South Dakota set to deploy additional troops to border after private donor-funded deployment
South Dakota Gov. Kristi Noem speaking at the 2020 Student Action Summit, hosted by Turning Point USA at the Palm Beach County Convention Center in West Palm Beach, Florida, Gage Skidmore

The South Dakota National Guard is expected to deploy an additional 125 guardsmen following the deployment of 50 guardsmen; an expense covered by a private, billionaire Republican donor.

On Wednesday, the South Dakota Guard released a statement about South Dakota Gov. Kristi Noem's (R) intent to move forward with the additional deployments. "The guard members will provide non-law enforcement support to U.S. customs agents as part of the government's southwest border mission," according to a statement from the Guard.

Noem also shared a news release at the time. "Our South Dakota National Guard is the very best in the country, and they are prepared for the sustained response the national security crisis at our southern border requires," Noem said in the release.

She added, "I am hopeful that this mission indicates the Biden Administration is waking up to the devastating situation at the border."

According to The Argus Leader, the additional troops will be added to the estimated 3,000 other guardsmen that have been deployed from several other states. The guards are responsible for providing "non-law-enforcement support" agents with U.S.ea Customs working along the U.S. border in California, New Mexico, Arizona, and Texas.

The latest report comes amid intense scrutiny of Noem's decision to use partisan donor funding for National Guard troop deployment. Although Noem has stood by her decision to use private funds, many have disagreed with that move. In fact, Arkansas Gov. Asa Hutchinson (R) said Noem's decision sets a "bad precedent."
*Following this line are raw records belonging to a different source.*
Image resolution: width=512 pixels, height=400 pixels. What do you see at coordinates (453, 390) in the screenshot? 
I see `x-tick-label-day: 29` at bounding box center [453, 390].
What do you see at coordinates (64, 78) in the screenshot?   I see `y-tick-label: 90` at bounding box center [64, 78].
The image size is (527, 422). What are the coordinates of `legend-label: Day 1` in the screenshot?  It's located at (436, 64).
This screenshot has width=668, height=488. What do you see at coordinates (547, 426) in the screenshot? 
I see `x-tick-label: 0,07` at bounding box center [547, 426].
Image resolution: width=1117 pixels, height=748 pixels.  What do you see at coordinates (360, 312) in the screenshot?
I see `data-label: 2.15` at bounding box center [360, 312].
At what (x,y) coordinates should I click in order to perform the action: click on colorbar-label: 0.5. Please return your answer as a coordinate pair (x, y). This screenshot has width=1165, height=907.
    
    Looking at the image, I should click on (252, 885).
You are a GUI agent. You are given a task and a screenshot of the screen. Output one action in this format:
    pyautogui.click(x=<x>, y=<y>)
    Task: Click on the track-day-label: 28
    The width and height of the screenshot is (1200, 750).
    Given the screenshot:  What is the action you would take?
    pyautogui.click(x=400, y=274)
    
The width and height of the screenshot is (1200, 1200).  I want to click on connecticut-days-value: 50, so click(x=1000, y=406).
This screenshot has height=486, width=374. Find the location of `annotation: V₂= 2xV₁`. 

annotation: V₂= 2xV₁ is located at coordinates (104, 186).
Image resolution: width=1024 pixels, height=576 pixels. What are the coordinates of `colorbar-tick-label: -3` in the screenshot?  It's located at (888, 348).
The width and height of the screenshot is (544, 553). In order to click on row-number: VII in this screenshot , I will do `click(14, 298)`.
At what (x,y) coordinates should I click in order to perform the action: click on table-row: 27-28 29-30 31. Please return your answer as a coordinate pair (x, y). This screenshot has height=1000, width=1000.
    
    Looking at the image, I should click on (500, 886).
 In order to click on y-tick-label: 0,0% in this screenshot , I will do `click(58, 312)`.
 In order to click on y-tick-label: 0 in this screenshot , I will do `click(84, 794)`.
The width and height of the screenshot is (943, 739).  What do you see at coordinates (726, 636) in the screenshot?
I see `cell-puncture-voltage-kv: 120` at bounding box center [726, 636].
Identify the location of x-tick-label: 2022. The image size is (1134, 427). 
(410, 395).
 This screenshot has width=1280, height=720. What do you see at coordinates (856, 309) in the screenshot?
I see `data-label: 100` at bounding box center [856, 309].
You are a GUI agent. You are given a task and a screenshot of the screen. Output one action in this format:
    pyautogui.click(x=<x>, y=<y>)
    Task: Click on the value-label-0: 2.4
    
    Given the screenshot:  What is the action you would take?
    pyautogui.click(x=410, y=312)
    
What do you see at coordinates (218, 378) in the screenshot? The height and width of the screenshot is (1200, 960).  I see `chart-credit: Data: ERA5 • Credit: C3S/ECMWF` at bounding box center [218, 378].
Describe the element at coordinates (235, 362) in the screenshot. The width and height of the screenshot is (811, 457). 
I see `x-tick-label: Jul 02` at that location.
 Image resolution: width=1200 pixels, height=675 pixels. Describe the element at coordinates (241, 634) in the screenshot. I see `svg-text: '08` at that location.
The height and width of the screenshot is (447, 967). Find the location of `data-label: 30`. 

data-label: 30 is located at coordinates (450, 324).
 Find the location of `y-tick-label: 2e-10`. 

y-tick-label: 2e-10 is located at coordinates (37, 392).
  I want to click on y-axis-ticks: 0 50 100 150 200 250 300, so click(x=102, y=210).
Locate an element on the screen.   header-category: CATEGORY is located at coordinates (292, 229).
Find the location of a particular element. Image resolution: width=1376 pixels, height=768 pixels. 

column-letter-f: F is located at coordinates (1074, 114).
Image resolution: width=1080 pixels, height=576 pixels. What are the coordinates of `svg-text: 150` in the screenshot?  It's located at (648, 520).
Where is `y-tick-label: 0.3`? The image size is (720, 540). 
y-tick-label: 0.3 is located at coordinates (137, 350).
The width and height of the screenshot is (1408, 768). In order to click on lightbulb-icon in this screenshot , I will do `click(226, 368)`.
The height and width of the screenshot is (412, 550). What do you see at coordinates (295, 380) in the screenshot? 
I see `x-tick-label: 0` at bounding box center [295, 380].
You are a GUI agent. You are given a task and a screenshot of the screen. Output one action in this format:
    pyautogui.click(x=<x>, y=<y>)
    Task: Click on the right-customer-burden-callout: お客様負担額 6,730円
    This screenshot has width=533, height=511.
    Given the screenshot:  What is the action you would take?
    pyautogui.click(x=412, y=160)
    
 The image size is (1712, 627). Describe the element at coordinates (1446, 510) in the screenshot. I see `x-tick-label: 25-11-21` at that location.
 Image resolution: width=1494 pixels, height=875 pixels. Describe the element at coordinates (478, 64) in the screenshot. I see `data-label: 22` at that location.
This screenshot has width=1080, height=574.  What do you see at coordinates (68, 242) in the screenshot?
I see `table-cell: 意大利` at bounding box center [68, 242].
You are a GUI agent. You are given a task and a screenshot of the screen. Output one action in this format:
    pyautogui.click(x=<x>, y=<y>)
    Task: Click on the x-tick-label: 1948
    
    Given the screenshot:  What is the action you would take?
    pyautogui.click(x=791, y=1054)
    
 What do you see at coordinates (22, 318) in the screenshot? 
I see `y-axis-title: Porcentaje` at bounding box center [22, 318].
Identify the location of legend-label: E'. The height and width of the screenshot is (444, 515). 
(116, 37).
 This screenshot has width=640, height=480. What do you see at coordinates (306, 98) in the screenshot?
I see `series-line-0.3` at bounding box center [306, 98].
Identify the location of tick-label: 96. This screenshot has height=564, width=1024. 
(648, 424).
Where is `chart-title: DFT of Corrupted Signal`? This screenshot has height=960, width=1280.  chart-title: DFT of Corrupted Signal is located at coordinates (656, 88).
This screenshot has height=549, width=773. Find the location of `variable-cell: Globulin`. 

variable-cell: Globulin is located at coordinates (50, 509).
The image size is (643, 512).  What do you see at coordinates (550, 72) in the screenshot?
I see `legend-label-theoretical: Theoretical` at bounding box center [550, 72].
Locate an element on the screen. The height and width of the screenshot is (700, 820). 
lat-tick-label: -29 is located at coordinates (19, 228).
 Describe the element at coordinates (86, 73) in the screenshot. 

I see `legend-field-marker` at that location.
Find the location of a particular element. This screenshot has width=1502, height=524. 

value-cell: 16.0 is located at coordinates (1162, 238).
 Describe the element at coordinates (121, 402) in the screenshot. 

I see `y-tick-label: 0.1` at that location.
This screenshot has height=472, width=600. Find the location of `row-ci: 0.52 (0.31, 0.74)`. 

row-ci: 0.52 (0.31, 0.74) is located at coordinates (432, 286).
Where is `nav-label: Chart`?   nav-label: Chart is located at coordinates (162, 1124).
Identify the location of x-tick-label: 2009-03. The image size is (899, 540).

"This is a state function," Huntsman said. "It is something that we respond to other states in terms of disaster. I would consider it a bad precedent to have it privately funded. Now, whenever you are looking at supplemental pay for some state employees, we use private foundation money, so it is not an across-the-board rule against that."
The guardsmen are expected to be deployed for approximately nine to 12 months.